Although the aforementioned language was not included in the FY2004-2005 authorization, we believe that the continuation of this special initiative is important. Even after they have become refugees, many women and girls remain at risk of abuse. They are exposed to violence at every stage of their flight; sexual violence, including rape and exploitation, is one of the most terrible dangers confronting them. PRM's objectives are to work towards the improved protection of refugee women and girls and to ensure that their needs and concerns are supported and mainstreamed into all humanitarian programs. Response to this initiative by the international community has been extremely positive. Although GBV is not a new problem, the initiative continues to be a catalyst for increasing the focus, dialogue, research, and response by non-governmental organizations (NGOs) and international organizations (IOs).

In FY2003, funding totaled $2,028,014; in FY2004, funding totaled $2,536,722.

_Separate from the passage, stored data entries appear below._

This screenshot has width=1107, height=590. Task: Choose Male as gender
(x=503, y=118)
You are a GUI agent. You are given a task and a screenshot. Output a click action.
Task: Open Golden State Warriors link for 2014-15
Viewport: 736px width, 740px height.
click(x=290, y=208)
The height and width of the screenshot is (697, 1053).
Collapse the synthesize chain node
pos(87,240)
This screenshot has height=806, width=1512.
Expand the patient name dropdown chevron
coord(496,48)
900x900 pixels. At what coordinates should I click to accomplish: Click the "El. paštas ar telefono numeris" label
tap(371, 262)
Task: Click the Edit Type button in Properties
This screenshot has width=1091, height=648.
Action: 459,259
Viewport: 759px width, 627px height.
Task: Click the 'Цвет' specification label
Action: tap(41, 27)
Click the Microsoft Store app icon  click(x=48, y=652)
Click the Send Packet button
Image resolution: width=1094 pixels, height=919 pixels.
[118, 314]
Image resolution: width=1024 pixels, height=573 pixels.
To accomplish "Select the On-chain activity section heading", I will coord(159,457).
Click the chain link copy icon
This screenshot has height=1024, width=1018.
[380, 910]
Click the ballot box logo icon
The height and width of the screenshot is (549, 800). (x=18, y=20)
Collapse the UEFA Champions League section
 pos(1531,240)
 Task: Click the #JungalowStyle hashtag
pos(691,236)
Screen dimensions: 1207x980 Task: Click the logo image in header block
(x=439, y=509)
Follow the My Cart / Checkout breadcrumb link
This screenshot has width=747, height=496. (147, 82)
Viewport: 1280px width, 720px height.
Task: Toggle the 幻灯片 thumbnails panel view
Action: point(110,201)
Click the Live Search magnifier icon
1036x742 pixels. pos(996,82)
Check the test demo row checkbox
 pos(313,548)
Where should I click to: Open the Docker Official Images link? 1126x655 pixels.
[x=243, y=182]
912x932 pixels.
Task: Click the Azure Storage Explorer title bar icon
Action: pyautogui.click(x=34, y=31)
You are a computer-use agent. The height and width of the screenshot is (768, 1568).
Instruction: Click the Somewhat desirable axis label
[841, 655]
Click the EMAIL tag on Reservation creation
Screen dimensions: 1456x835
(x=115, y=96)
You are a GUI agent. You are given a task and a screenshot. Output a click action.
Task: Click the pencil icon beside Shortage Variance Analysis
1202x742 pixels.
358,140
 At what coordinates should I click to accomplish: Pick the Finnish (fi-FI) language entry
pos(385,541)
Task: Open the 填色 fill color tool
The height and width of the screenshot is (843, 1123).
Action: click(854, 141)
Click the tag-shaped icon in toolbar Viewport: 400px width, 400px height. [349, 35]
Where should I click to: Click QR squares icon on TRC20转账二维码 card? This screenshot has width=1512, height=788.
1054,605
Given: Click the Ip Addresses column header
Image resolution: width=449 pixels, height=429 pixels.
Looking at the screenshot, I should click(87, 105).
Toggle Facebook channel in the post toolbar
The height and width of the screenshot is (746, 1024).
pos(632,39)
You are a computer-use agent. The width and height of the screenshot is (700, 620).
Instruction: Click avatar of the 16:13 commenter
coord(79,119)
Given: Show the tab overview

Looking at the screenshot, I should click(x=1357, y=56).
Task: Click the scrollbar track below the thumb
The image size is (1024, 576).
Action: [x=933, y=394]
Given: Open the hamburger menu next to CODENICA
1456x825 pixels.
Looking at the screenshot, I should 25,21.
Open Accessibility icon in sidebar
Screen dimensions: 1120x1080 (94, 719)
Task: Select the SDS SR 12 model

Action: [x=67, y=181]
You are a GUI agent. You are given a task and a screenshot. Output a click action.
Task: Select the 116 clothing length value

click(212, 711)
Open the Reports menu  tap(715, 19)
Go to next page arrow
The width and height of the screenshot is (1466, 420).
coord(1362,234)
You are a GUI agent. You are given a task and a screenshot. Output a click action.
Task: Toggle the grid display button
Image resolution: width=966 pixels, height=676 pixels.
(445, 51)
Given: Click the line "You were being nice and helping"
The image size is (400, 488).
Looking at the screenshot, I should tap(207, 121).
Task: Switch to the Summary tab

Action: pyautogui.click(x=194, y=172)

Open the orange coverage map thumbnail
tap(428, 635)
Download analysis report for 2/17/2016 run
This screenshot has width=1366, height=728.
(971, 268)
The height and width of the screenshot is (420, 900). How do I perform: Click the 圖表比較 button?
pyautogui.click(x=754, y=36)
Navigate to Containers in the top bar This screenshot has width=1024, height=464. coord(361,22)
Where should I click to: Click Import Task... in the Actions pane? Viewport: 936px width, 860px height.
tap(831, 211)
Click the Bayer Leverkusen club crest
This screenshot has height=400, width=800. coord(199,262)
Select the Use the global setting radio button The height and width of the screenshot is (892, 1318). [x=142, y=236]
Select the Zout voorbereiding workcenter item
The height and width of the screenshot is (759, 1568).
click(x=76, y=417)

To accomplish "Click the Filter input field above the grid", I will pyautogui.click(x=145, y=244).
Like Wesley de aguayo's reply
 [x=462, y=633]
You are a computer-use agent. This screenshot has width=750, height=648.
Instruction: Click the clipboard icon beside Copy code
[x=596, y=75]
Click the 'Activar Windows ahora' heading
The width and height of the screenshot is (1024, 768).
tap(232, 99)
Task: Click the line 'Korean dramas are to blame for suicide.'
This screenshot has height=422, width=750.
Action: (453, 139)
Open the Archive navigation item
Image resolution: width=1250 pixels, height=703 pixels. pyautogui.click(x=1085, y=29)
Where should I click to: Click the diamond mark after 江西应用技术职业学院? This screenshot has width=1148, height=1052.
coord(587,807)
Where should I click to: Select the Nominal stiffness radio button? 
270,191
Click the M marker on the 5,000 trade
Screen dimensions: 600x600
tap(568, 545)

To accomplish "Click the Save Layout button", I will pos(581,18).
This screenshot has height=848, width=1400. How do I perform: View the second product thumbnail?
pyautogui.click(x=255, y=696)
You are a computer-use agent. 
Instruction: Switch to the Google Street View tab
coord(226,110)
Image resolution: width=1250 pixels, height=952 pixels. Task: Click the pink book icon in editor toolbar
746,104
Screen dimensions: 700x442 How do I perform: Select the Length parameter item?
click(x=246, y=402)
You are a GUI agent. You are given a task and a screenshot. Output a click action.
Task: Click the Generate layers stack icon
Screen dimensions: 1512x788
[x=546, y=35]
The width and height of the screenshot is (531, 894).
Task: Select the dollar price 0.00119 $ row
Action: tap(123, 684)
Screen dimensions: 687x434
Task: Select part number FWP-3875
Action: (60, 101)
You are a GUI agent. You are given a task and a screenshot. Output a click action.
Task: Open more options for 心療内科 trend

PRM-supported Programs under the GBV funding line [1]
Organization
Country
Project
Amount

Africare

Namibia

To improve the management of GBV in Osire settlement through awareness raising and strengthening existing prevention, coordination, and case management mechanisms.

$56,206

American Refugee Committee (ARC)

Thailand

ARC plans to build on its current initiative to create a safer environment for refugee women and children by raising awareness and providing access to GBV support services (including mental health counseling).

$206,907

ARC

West Africa

To create a cross-border GBV referral network for Liberian refugee women that will promote their safe and timely repatriation and seek to ensure the continuity of GBV protection across the axis of return.

$296,839

CARE

Kenya

To integrate prevention of GBV and female genital cutting (FGC) activities into CARE’s ongoing multisectoral work in Dadaab and surrounding communities, especially behavior related to risks of transmission of HIV. This project also aims to integrate an analysis and dialogue about gender and gender norms among refugees living in Dadaab and residents of surrounding communities.

$132,142

CARE

North Caucasus

To conduct qualitative and quantitative research on GBV utilizing a community-based approach and defining GBV as it relates to Chechen society, initiate awareness-raising, and provide confidential and trained community-based counseling services for those who have experienced or have perpetrated one or more forms of GBV.

$250,000

International Medical Corps (IMC)

Uganda

To continue its GBV prevention and response activities in Kyangwali, Oruchinga and Nakivale refugee settlements, where there is poor community response to GBV and inadequate service provision to GBV survivors.

$269,980

International Rescue Committee (IRC)

Kenya

This project seeks to increase, or where necessary, develop the capacity of all participants in the Kenya refugee program to quickly, effectively, and humanely respond to cases of sexual exploitation and abuse (SEA) and to mainstream the prevention of SEA into all programmatic and operational sectors in the Kenya refugee program.

$255,446

IRC

Thailand

To improve and expand community-based services addressing GBV among the Karenni refugee population in Mae Hong Son Province.

$286,260

IRC/Women’s Commission for Refugee Women and Children

Global

To improve international and local capacity to prevent and respond to GBV in conflict-affected settings, and increase local and international awareness of the nature and scope of GBV among refugees and IDPs.

$206,575

JSI Research and Training Institute, Inc.

Global

The project provides targeted, tailor-made technical support for GBV and sexual exploitation, including assessments, training, facilitated interagency planning and program development, hands-on technical assistance, and information dissemination.

$246,367

UNHCR

Global

The project will facilitate development of standard protocols and operating procedures with regard to GBV and sexual exploitation programs, ensure targeted capacity-building and skills enhancement, and expand on the organizational learning base using established M&E reporting tools.

$330,000

TOTAL

$2,536,722



______________________
[1] PRM is also funding projects in: Tanzania with Africare, Guinea with ARC, Liberia with IRC, which also have an integrated GBV component.